→ DESCRIPTION OF THE TASK
Within the listing, each line that has the string "below" should be copied.

→ ENTRIES SUPPLIED
════════════════════

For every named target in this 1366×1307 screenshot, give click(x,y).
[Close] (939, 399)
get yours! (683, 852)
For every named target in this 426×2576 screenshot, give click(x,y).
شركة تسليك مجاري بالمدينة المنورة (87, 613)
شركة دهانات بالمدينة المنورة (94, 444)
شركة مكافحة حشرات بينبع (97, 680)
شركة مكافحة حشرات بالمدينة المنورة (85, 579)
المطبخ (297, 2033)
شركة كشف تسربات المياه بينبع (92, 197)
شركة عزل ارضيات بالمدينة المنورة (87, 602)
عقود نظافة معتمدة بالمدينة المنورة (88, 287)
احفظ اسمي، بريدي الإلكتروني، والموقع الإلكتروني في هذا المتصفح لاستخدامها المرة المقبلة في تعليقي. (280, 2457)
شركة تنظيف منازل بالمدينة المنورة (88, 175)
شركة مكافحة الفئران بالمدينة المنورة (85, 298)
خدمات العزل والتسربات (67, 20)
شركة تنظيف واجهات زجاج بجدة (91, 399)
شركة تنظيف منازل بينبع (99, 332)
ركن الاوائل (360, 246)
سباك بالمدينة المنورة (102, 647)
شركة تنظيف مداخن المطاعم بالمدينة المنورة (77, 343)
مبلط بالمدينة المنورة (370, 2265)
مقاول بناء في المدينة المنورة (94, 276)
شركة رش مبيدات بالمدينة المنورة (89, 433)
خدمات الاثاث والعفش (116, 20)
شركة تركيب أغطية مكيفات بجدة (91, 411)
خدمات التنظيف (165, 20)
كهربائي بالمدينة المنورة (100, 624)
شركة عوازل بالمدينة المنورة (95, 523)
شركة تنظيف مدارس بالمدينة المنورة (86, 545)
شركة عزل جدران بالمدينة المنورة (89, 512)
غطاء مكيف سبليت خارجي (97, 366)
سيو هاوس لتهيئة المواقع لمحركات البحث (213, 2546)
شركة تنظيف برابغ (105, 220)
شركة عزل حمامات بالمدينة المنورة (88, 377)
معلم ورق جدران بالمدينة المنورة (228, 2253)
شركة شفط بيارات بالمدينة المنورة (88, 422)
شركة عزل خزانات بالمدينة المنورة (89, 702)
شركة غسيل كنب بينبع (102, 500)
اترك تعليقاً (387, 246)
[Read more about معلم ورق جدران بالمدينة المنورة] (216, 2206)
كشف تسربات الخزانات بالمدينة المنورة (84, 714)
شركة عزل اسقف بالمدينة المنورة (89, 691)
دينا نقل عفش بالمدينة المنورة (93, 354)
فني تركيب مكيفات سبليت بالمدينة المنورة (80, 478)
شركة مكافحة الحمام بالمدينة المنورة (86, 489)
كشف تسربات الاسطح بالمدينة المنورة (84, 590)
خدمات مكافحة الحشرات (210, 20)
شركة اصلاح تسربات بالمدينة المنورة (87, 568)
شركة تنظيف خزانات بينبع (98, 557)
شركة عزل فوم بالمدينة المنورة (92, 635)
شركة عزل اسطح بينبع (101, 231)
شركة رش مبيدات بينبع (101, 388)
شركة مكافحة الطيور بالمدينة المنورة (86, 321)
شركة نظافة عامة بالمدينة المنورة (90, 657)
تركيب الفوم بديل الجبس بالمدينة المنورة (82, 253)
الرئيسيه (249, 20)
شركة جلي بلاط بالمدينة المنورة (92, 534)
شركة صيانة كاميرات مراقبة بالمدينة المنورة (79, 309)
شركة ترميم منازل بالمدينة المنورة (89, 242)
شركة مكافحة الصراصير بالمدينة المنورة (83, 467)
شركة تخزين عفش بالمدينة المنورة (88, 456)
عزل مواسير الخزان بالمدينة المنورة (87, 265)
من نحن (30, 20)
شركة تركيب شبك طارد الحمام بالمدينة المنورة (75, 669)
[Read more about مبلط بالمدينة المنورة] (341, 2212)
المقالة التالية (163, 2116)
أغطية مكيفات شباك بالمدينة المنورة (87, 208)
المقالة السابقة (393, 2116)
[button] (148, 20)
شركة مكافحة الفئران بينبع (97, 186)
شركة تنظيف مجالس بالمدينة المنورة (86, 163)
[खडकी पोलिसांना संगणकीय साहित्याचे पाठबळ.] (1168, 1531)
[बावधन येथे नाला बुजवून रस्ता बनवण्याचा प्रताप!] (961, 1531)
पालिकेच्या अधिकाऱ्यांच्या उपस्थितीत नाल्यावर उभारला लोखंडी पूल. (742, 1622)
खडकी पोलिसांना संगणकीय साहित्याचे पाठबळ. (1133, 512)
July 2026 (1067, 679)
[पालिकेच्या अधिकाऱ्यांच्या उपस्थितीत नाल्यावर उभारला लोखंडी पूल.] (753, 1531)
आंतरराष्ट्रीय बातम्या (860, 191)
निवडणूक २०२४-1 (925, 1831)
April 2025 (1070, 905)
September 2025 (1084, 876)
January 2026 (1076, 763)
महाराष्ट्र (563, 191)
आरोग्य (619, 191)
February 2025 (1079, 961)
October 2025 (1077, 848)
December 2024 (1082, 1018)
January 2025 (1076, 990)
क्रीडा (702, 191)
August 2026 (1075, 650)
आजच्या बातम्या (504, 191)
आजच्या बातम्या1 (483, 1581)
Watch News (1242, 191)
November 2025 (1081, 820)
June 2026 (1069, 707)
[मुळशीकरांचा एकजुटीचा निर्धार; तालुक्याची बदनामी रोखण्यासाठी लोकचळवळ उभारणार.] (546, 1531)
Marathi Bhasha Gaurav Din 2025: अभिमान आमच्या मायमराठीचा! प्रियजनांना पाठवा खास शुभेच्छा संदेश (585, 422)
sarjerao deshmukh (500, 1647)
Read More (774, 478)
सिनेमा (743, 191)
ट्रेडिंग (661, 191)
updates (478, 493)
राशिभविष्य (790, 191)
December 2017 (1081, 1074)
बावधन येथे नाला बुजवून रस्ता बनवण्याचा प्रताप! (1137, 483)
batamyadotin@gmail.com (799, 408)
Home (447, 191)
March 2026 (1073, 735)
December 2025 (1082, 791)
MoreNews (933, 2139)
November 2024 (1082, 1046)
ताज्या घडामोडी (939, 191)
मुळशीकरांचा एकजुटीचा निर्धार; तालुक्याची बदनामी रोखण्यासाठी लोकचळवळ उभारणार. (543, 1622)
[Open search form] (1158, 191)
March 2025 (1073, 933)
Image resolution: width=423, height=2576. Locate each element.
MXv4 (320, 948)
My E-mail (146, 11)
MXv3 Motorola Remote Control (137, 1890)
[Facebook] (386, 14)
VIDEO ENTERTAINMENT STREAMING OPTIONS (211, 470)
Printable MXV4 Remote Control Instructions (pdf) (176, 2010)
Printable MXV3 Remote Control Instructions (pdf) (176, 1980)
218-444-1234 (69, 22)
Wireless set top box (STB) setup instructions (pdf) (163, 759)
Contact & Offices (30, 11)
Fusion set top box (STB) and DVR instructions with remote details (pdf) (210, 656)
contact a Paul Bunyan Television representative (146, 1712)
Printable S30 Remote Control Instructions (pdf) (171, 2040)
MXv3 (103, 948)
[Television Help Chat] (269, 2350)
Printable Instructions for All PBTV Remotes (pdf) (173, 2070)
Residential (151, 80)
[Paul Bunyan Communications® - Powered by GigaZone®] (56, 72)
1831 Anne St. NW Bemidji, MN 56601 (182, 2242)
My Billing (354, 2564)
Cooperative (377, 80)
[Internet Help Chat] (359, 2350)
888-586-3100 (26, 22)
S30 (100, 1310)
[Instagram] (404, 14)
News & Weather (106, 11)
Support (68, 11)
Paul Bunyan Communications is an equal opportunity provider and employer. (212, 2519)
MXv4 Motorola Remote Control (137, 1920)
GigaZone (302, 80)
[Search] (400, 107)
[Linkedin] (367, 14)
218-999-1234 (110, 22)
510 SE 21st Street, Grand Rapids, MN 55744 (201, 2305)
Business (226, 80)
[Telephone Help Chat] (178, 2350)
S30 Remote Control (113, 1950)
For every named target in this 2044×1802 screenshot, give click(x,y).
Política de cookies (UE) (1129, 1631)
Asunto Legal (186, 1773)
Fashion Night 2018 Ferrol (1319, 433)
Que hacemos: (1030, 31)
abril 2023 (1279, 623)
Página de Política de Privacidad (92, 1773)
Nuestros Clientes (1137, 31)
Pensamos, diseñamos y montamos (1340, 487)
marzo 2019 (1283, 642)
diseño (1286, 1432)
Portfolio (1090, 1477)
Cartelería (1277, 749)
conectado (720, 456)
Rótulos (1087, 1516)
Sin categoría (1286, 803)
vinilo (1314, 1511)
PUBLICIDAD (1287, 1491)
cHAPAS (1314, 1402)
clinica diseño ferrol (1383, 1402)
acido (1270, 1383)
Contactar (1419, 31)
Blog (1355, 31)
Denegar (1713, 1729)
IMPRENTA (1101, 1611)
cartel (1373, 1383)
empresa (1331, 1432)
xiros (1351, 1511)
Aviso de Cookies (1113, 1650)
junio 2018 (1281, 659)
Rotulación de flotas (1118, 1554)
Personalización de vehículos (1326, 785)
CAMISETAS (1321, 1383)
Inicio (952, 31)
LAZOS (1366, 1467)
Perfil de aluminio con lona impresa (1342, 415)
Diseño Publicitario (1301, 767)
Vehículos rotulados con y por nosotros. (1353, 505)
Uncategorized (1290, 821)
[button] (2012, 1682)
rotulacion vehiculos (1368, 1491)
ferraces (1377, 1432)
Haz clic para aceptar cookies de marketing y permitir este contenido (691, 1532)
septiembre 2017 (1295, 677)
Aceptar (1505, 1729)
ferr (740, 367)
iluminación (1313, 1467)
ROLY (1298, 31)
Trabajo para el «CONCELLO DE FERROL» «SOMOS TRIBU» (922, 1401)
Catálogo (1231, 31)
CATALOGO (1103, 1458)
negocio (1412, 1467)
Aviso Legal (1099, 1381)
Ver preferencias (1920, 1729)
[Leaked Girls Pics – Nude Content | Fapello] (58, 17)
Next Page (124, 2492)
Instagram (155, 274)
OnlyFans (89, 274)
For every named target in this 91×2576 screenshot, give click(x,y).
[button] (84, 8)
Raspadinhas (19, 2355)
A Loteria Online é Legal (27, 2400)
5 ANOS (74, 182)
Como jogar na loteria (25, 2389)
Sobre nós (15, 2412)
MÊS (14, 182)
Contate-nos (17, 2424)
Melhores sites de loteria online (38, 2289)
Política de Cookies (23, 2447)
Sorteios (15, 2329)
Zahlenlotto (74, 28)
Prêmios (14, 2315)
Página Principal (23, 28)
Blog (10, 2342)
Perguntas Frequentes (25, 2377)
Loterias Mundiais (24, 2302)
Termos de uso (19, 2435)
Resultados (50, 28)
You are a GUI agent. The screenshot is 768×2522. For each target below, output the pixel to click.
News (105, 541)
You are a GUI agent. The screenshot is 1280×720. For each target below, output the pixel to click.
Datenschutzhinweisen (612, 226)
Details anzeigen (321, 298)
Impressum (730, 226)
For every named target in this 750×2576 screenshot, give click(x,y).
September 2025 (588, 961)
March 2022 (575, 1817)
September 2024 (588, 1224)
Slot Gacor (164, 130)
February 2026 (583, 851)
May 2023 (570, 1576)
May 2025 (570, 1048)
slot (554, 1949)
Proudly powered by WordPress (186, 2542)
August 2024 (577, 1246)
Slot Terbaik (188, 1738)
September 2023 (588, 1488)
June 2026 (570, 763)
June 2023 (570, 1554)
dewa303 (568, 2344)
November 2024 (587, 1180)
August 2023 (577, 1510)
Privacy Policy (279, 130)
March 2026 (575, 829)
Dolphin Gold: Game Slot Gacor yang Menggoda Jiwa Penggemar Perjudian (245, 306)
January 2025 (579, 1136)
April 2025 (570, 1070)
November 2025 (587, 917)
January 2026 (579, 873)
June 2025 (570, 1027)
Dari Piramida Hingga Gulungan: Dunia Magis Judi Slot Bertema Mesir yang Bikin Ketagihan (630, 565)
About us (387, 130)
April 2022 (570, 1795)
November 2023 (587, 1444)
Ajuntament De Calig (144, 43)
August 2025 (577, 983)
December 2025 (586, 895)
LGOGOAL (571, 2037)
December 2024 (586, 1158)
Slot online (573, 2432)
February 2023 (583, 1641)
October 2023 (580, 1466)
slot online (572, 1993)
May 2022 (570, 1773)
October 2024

════════════════════

→ SOLUTION FOR THIS EXERCISE
You are a GUI agent. The screenshot is 768×2522. For each target below, output the pixel to click.
You are a GUI agent. The screenshot is 1280×720. For each target below, output the pixel to click.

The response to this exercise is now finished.